### TASK BRIEF
Look through the records below for the line with "Where should I click to: Click the customer". Return that line and each one after it up to and including the line with "Task: Create a bulleted list", exactly.

### EXTRACTED ENTRIES

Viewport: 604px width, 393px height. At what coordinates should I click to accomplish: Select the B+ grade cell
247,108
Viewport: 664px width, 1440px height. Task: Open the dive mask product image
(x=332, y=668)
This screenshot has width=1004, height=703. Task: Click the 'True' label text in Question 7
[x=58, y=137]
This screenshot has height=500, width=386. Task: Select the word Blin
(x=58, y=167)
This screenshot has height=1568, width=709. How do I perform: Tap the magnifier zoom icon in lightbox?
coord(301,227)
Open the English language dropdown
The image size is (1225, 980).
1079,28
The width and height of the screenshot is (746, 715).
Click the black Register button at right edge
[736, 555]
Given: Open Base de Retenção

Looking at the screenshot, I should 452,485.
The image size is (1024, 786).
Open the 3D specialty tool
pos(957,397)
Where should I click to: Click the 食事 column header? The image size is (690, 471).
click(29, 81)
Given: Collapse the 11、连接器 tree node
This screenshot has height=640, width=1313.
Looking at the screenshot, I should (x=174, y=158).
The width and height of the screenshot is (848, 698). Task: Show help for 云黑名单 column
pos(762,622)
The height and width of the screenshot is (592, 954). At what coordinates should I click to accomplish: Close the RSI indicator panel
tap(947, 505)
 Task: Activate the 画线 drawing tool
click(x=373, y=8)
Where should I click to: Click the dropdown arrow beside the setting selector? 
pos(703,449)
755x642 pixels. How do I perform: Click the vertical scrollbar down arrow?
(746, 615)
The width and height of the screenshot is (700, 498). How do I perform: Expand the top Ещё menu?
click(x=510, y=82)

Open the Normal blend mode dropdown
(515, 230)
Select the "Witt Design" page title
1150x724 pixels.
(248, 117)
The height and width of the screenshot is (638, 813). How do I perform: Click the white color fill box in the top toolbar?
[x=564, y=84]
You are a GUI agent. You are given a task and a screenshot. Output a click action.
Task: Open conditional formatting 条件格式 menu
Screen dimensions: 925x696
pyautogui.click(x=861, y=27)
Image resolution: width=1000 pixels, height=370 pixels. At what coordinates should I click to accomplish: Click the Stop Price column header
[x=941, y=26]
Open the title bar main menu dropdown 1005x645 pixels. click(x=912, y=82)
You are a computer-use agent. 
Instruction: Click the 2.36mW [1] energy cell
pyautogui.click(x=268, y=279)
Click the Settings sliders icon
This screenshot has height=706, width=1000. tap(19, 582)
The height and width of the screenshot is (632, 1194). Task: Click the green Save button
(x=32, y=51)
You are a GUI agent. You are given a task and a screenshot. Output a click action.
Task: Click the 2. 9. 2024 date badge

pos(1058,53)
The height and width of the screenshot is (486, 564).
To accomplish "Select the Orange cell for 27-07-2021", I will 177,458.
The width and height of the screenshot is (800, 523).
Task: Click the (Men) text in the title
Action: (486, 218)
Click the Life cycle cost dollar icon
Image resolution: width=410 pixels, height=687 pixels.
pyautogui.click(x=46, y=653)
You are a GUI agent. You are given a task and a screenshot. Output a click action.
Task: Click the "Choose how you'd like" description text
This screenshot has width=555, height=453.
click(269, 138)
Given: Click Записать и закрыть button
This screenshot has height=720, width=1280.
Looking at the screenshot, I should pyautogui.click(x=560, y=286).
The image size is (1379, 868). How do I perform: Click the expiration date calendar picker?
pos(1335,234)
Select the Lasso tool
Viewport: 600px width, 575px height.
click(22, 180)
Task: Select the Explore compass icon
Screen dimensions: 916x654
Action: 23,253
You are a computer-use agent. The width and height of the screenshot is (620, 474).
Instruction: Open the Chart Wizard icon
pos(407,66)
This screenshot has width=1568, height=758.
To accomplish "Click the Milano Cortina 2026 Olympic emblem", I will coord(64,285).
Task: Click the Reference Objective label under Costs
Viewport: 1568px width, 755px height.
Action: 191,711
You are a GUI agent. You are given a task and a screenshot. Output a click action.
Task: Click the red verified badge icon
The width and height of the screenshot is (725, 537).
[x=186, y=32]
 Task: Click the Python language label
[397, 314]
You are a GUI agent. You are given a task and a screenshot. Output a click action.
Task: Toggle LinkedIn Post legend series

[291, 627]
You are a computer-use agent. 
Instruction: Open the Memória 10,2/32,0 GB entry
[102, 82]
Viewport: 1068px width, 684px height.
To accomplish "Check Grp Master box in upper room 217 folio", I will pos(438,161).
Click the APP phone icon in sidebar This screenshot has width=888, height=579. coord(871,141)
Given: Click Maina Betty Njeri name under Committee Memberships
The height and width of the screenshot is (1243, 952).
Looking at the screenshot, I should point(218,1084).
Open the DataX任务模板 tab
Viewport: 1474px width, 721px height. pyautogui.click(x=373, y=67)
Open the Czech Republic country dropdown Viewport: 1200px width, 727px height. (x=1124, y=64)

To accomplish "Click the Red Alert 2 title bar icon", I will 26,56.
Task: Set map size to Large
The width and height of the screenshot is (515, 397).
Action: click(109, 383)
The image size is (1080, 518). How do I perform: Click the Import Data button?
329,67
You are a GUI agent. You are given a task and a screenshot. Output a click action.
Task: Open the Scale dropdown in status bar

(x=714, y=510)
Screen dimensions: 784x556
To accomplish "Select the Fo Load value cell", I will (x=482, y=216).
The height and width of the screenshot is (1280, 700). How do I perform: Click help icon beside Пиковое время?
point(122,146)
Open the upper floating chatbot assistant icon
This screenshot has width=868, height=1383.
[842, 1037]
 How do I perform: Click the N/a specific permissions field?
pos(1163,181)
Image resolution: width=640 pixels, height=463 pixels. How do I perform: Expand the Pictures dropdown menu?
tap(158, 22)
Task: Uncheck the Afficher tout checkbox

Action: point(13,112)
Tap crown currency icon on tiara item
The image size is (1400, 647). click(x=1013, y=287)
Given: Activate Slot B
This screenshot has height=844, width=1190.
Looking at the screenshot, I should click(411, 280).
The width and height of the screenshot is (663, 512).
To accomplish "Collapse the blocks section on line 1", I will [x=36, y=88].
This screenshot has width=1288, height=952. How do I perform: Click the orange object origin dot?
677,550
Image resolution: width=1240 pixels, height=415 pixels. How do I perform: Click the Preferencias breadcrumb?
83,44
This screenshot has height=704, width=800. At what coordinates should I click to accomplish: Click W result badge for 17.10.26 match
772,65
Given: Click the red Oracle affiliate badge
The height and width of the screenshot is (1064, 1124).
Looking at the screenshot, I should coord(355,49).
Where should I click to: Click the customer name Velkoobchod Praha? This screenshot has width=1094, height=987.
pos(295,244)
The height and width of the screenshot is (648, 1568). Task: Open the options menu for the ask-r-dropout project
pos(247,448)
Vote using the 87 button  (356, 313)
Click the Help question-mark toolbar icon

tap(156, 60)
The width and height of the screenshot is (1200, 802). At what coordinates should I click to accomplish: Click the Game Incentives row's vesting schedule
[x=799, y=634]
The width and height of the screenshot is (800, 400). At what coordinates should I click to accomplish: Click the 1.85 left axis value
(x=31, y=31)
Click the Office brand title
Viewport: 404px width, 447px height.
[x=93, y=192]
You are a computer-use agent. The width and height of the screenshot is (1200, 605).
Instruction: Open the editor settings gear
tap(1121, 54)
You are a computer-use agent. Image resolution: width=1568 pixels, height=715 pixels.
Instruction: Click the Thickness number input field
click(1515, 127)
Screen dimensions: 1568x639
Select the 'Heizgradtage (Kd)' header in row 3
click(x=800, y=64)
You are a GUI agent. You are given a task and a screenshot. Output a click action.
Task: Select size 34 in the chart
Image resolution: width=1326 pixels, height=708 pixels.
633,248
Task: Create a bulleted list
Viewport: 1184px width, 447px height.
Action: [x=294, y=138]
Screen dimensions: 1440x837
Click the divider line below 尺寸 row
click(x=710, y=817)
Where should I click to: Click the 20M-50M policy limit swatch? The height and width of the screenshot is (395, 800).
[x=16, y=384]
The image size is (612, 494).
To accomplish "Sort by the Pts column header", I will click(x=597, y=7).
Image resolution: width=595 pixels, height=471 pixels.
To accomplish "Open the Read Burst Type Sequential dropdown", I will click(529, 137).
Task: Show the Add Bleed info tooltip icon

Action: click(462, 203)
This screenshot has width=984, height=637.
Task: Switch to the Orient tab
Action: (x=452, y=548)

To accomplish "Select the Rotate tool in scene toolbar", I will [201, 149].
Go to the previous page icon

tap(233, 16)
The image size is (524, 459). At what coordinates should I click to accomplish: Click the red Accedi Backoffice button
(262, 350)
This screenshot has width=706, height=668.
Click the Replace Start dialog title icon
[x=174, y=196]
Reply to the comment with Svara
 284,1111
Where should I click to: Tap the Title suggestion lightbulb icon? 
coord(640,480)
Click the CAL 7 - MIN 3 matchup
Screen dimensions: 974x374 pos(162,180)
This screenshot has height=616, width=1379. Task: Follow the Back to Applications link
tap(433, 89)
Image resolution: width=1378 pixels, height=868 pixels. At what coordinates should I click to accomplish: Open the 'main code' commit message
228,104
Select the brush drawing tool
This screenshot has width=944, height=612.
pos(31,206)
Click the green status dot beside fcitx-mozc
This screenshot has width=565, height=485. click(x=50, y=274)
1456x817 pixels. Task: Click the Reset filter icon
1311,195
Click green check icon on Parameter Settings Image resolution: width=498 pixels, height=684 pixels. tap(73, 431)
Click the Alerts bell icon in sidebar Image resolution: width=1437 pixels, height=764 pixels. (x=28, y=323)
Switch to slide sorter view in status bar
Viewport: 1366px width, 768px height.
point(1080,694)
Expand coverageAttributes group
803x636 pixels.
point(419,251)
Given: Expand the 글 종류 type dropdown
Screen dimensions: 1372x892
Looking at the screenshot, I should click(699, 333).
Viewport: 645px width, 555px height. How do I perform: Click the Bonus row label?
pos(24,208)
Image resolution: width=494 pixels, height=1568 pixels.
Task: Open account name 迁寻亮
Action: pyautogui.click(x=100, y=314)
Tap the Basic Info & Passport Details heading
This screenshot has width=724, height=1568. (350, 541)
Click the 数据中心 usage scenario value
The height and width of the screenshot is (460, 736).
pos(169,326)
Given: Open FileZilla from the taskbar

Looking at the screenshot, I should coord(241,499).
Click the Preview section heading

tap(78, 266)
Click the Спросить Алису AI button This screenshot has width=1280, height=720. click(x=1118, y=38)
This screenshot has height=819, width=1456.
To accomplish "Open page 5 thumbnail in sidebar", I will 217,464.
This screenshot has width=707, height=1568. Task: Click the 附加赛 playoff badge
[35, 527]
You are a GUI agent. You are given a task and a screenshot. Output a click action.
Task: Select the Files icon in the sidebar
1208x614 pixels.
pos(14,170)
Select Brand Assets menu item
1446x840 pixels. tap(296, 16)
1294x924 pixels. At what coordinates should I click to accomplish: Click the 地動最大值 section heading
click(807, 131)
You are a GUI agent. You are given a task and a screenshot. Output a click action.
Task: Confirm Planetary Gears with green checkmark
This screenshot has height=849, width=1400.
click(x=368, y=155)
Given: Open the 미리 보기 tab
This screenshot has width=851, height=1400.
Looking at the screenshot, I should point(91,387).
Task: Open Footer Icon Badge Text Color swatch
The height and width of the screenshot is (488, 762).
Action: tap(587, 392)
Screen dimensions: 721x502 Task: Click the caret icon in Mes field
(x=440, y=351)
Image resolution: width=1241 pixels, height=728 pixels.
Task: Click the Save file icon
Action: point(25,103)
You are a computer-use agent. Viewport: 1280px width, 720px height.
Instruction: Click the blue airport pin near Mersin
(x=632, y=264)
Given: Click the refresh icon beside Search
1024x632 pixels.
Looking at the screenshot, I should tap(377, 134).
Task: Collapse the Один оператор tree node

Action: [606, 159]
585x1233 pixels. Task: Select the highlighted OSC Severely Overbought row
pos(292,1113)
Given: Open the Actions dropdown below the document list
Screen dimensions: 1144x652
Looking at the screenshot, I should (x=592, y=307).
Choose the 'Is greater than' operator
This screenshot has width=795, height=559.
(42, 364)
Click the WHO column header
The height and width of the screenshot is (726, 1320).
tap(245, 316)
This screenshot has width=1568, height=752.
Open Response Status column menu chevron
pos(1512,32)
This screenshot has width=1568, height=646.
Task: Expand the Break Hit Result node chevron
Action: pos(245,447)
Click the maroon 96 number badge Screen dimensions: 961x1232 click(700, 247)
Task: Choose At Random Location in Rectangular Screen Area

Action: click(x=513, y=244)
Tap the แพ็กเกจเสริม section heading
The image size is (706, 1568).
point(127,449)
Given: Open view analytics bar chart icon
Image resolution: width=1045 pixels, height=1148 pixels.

### THE ANSWER
Where should I click to: Click the customer name Velkoobchod Praha? This screenshot has width=1094, height=987.
pos(295,244)
The height and width of the screenshot is (648, 1568). Task: Open the options menu for the ask-r-dropout project
pos(247,448)
Vote using the 87 button  (356, 313)
Click the Help question-mark toolbar icon

tap(156, 60)
The width and height of the screenshot is (1200, 802). At what coordinates should I click to accomplish: Click the Game Incentives row's vesting schedule
[x=799, y=634]
The width and height of the screenshot is (800, 400). At what coordinates should I click to accomplish: Click the 1.85 left axis value
(x=31, y=31)
Click the Office brand title
Viewport: 404px width, 447px height.
[x=93, y=192]
You are a computer-use agent. The width and height of the screenshot is (1200, 605).
Instruction: Open the editor settings gear
tap(1121, 54)
You are a computer-use agent. Image resolution: width=1568 pixels, height=715 pixels.
Instruction: Click the Thickness number input field
click(1515, 127)
Screen dimensions: 1568x639
Select the 'Heizgradtage (Kd)' header in row 3
click(x=800, y=64)
You are a GUI agent. You are given a task and a screenshot. Output a click action.
Task: Select size 34 in the chart
Image resolution: width=1326 pixels, height=708 pixels.
633,248
Task: Create a bulleted list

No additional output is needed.